**Work to be completed:** Please print every record that follows, keeping each one exactly as it is.

(Saved data entries)

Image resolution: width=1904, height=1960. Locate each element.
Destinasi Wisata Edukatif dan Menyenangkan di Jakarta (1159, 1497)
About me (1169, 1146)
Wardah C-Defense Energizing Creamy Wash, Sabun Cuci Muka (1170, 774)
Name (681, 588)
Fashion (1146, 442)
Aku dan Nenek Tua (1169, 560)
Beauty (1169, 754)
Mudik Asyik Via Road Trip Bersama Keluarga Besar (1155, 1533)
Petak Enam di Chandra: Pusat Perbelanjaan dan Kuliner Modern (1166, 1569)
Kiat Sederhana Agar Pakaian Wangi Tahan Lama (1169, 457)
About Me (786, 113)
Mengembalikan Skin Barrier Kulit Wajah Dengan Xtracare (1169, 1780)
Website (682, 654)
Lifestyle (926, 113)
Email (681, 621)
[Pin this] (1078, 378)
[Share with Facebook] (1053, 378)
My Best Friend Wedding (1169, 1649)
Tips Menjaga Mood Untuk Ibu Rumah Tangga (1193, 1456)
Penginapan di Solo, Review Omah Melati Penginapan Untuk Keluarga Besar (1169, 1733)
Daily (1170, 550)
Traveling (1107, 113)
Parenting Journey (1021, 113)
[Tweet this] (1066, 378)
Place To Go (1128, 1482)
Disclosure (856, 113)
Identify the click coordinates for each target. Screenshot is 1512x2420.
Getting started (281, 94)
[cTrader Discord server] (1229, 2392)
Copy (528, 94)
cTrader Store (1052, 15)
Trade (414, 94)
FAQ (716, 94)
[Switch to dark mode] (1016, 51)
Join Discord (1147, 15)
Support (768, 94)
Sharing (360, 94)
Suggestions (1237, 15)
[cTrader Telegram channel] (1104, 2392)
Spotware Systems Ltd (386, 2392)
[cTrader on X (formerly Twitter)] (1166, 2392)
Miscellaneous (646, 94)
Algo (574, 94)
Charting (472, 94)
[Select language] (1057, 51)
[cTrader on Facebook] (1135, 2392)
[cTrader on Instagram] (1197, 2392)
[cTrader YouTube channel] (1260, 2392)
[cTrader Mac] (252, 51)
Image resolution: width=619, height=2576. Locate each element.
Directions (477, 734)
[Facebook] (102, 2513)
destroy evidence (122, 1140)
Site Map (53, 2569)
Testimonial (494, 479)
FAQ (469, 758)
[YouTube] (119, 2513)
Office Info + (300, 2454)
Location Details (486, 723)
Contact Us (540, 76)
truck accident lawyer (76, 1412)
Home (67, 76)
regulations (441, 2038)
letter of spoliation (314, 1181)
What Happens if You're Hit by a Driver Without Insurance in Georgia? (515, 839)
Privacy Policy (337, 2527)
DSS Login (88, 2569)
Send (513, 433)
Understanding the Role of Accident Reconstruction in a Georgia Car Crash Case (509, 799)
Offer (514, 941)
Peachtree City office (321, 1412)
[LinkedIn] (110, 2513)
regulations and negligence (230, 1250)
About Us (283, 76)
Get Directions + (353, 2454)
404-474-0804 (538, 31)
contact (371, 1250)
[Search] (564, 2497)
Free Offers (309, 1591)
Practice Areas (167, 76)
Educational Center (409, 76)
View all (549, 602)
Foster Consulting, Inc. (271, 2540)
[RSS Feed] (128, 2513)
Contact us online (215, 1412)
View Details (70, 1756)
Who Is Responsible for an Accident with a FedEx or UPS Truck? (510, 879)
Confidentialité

**Written response:**
Image resolution: width=1904, height=1960. Locate each element.
Destinasi Wisata Edukatif dan Menyenangkan di Jakarta (1159, 1497)
About me (1169, 1146)
Wardah C-Defense Energizing Creamy Wash, Sabun Cuci Muka (1170, 774)
Name (681, 588)
Fashion (1146, 442)
Aku dan Nenek Tua (1169, 560)
Beauty (1169, 754)
Mudik Asyik Via Road Trip Bersama Keluarga Besar (1155, 1533)
Petak Enam di Chandra: Pusat Perbelanjaan dan Kuliner Modern (1166, 1569)
Kiat Sederhana Agar Pakaian Wangi Tahan Lama (1169, 457)
About Me (786, 113)
Mengembalikan Skin Barrier Kulit Wajah Dengan Xtracare (1169, 1780)
Website (682, 654)
Lifestyle (926, 113)
Email (681, 621)
[Pin this] (1078, 378)
[Share with Facebook] (1053, 378)
My Best Friend Wedding (1169, 1649)
Tips Menjaga Mood Untuk Ibu Rumah Tangga (1193, 1456)
Penginapan di Solo, Review Omah Melati Penginapan Untuk Keluarga Besar (1169, 1733)
Daily (1170, 550)
Traveling (1107, 113)
Parenting Journey (1021, 113)
[Tweet this] (1066, 378)
Place To Go (1128, 1482)
Disclosure (856, 113)
Identify the click coordinates for each target. Screenshot is 1512x2420.
Getting started (281, 94)
[cTrader Discord server] (1229, 2392)
Copy (528, 94)
cTrader Store (1052, 15)
Trade (414, 94)
FAQ (716, 94)
[Switch to dark mode] (1016, 51)
Join Discord (1147, 15)
Support (768, 94)
Sharing (360, 94)
Suggestions (1237, 15)
[cTrader Telegram channel] (1104, 2392)
Spotware Systems Ltd (386, 2392)
[cTrader on X (formerly Twitter)] (1166, 2392)
Miscellaneous (646, 94)
Algo (574, 94)
Charting (472, 94)
[Select language] (1057, 51)
[cTrader on Facebook] (1135, 2392)
[cTrader on Instagram] (1197, 2392)
[cTrader YouTube channel] (1260, 2392)
[cTrader Mac] (252, 51)
Image resolution: width=619, height=2576. Locate each element.
Directions (477, 734)
[Facebook] (102, 2513)
destroy evidence (122, 1140)
Site Map (53, 2569)
Testimonial (494, 479)
FAQ (469, 758)
[YouTube] (119, 2513)
Office Info + (300, 2454)
Location Details (486, 723)
Contact Us (540, 76)
truck accident lawyer (76, 1412)
Home (67, 76)
regulations (441, 2038)
letter of spoliation (314, 1181)
What Happens if You're Hit by a Driver Without Insurance in Georgia? (515, 839)
Privacy Policy (337, 2527)
DSS Login (88, 2569)
Send (513, 433)
Understanding the Role of Accident Reconstruction in a Georgia Car Crash Case (509, 799)
Offer (514, 941)
Peachtree City office (321, 1412)
[LinkedIn] (110, 2513)
regulations and negligence (230, 1250)
About Us (283, 76)
Get Directions + (353, 2454)
404-474-0804 (538, 31)
contact (371, 1250)
[Search] (564, 2497)
Free Offers (309, 1591)
Practice Areas (167, 76)
Educational Center (409, 76)
View all (549, 602)
Foster Consulting, Inc. (271, 2540)
[RSS Feed] (128, 2513)
Contact us online (215, 1412)
View Details (70, 1756)
Who Is Responsible for an Accident with a FedEx or UPS Truck? (510, 879)
Confidentialité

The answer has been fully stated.